To do: In the records below, find every line with the word "agent" and copy it.

--- Task input Enclosed Below ---

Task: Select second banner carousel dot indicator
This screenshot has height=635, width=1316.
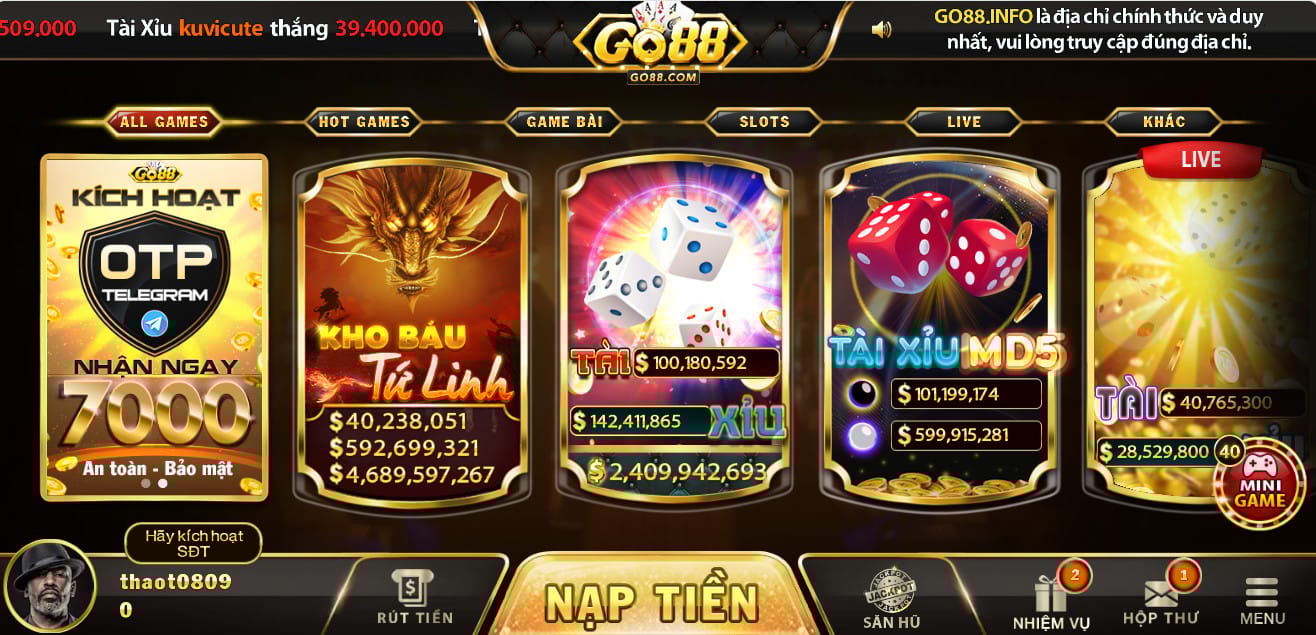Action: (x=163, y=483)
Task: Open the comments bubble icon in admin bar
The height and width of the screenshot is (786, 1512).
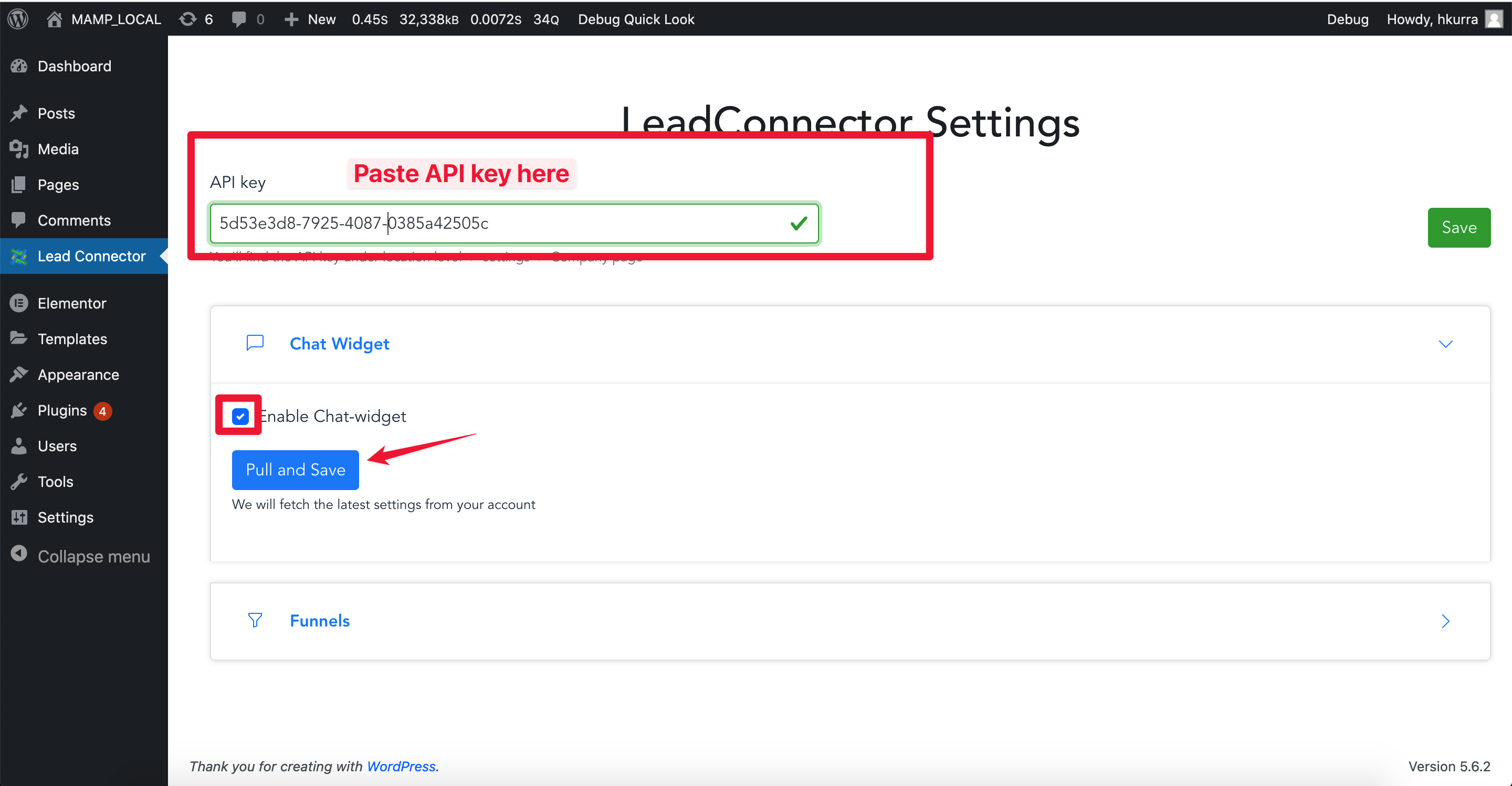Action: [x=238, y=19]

--- End of Enclosed Task input ---
--- Task input Enclosed Below ---

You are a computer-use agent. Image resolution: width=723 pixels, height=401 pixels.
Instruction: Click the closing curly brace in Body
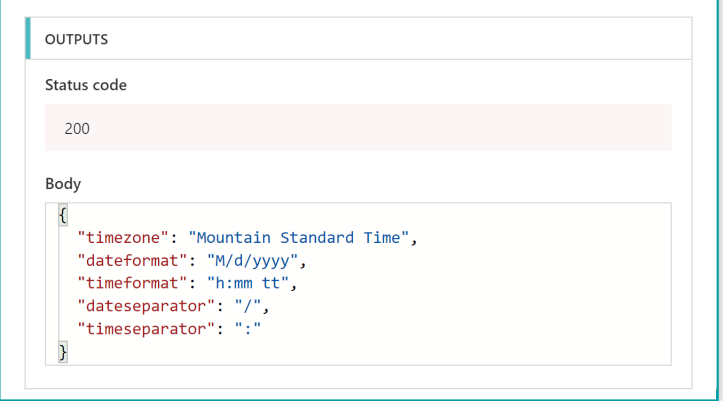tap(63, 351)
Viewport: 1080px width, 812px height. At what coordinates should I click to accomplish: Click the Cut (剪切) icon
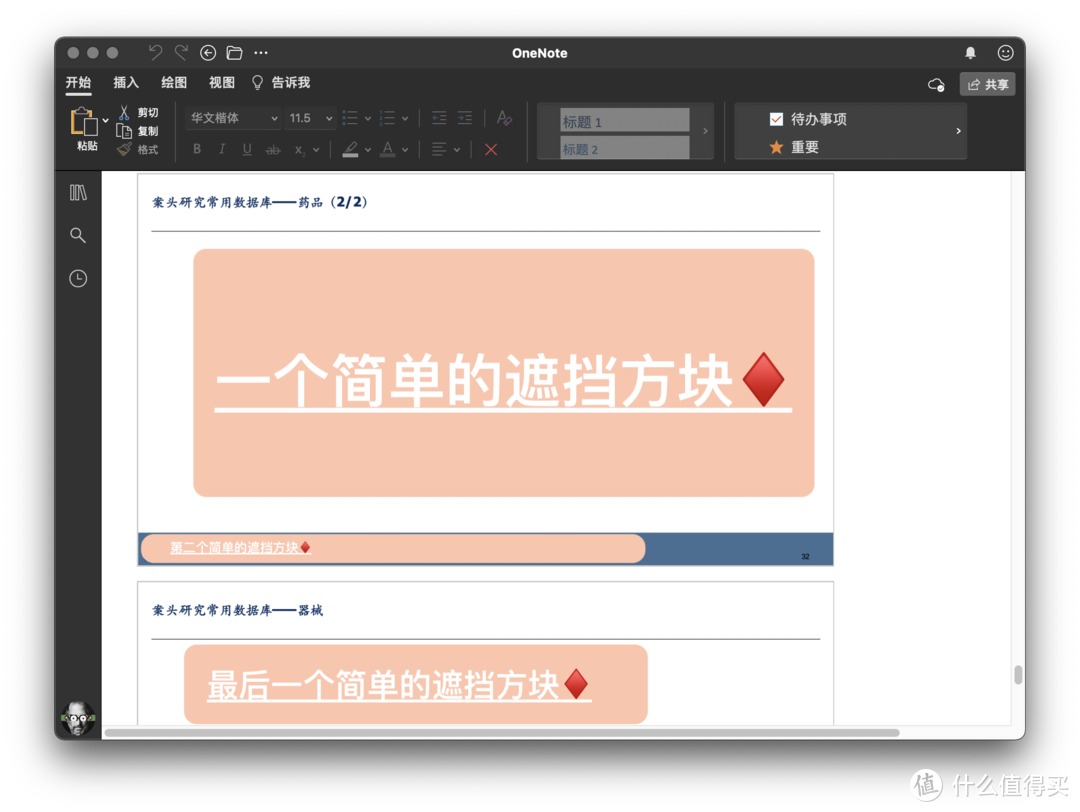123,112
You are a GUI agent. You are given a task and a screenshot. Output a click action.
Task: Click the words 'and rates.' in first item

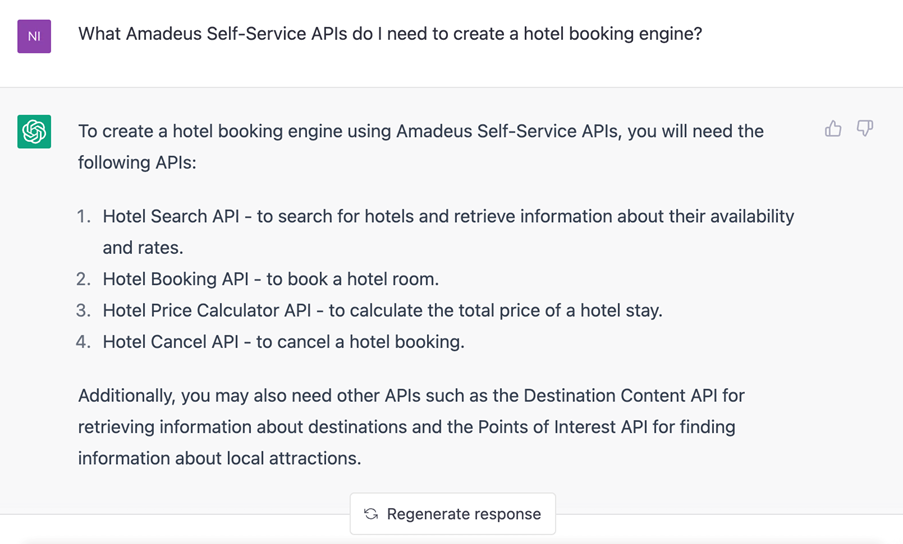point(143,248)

--- End of Enclosed Task input ---

Response below:
You are a computer-use agent. Image resolution: width=723 pixels, height=401 pixels.
You are a GUI agent. You are given a task and a screenshot. Output a click action.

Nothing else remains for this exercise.